WHAT THE TASK ASKS: Among the lines below, some may contain the string "button". Say how many do, and give nothing besides the number.

= = = = =

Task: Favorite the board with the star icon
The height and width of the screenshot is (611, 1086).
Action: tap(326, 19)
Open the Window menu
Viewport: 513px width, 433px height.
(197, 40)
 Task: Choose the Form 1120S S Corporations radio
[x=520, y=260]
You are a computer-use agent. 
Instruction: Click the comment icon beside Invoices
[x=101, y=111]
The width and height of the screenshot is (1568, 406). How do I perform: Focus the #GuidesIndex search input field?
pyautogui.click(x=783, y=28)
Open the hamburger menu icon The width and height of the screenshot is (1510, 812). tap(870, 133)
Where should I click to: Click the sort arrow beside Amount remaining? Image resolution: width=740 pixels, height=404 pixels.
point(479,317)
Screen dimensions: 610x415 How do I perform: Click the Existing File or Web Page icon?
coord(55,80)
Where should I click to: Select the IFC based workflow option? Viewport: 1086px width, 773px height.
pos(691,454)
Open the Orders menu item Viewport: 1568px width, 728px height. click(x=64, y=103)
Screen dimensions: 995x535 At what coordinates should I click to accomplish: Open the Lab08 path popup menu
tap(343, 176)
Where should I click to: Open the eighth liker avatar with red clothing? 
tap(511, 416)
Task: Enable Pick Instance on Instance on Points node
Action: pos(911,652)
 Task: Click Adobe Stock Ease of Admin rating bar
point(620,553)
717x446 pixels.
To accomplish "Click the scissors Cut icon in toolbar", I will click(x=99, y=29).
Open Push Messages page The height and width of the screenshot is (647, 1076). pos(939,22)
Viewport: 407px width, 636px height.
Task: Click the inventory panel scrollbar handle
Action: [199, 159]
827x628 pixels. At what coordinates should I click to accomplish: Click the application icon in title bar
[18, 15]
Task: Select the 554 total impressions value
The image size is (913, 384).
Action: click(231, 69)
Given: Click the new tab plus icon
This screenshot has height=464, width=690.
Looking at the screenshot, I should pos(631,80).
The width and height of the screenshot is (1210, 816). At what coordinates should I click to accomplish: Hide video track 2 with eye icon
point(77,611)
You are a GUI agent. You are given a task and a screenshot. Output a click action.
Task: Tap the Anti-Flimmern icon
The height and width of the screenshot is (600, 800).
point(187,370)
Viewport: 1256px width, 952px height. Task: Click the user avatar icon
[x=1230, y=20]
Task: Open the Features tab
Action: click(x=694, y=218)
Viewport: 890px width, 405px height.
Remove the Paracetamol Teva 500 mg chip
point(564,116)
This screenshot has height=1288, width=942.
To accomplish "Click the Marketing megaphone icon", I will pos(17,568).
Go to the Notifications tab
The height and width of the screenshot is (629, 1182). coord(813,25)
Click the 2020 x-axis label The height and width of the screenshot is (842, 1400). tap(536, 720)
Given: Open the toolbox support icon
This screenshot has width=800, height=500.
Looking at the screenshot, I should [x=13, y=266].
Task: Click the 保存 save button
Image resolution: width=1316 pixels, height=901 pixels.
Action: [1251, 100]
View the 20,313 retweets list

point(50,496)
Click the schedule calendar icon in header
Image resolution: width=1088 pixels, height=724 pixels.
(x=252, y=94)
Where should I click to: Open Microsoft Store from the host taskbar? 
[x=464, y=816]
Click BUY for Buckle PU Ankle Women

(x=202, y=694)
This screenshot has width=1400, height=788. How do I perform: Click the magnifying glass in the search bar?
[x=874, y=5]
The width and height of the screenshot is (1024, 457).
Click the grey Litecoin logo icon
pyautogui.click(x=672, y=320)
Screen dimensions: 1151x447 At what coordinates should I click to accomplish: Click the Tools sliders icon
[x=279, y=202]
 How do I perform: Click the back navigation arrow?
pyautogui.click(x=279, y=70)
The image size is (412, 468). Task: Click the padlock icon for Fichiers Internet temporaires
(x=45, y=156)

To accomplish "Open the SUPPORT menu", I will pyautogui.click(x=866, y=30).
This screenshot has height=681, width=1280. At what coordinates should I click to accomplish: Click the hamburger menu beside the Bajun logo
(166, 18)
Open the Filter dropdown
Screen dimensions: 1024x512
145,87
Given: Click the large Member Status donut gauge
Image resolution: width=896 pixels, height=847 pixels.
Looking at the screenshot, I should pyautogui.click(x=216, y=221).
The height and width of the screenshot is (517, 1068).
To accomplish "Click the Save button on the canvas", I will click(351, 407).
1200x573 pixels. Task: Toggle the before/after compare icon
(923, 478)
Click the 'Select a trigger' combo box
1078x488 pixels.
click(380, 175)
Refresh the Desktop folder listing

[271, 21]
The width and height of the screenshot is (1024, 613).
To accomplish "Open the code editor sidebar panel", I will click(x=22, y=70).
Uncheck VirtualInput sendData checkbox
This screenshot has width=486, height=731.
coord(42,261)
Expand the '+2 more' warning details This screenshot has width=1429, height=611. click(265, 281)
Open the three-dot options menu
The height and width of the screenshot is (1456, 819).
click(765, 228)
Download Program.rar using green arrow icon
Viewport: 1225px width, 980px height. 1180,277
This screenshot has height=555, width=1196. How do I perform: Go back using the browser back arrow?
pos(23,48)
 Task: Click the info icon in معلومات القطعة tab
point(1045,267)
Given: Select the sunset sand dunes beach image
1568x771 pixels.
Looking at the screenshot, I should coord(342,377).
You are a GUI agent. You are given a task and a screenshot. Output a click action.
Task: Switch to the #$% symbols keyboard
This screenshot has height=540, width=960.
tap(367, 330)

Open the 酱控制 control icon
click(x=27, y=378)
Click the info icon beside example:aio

= = = = =

SOLUTION TO THIS TASK: 2